◆ Directions ◆
From the line containing "How do I perform: Open" through the last line of the data, both ends included, write out every line exactly; omit the pictures.
[Start of Attachment]
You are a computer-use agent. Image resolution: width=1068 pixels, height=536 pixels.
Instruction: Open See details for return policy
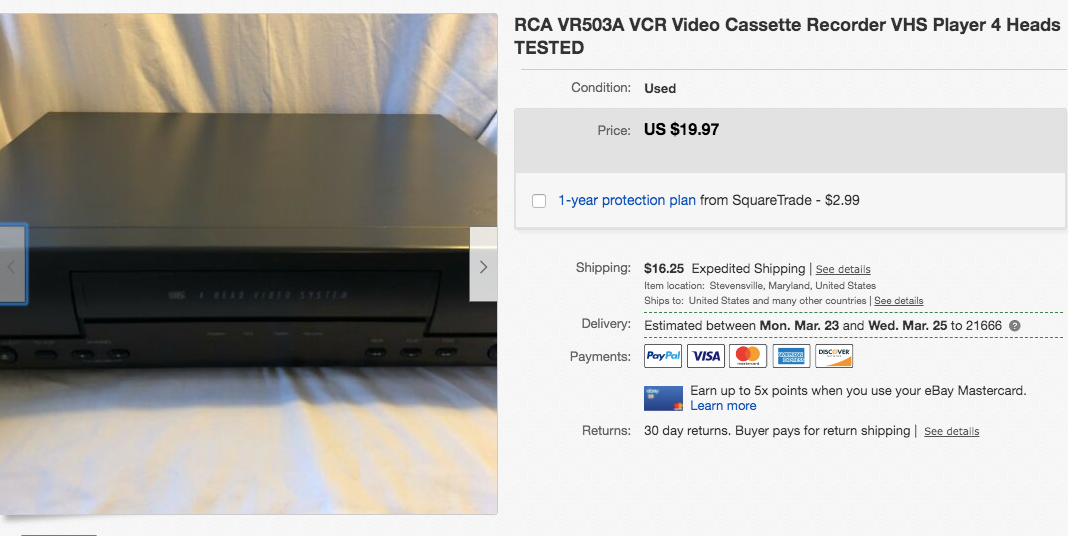pos(952,431)
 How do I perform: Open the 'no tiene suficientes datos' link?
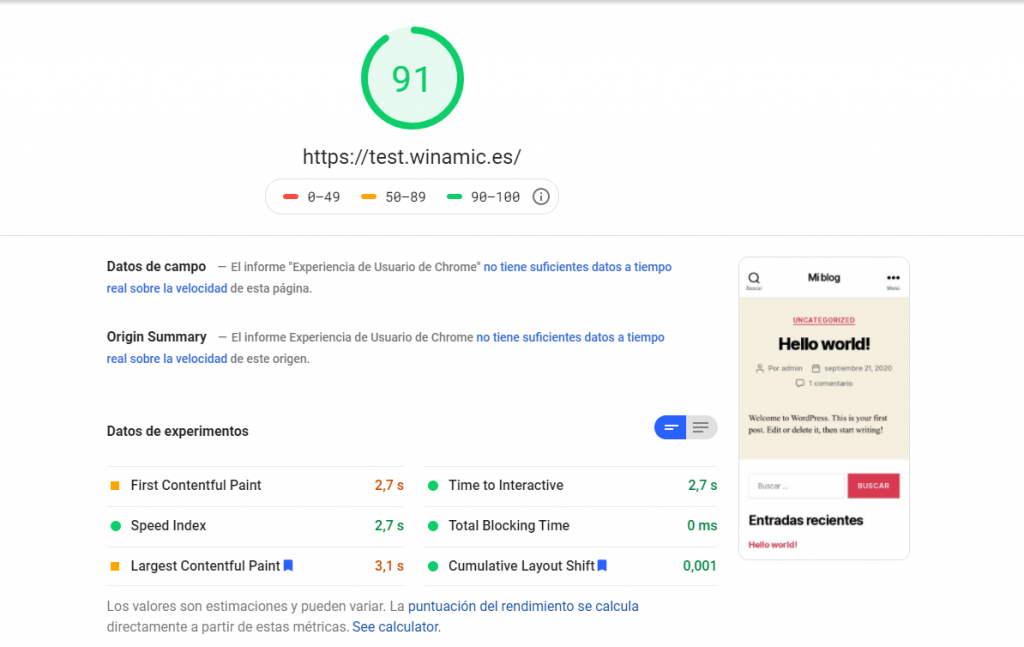[577, 266]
[End of Attachment]
◆ Finished task ◆
 How do I perform: Open the 'no tiene suficientes datos' link?
[577, 266]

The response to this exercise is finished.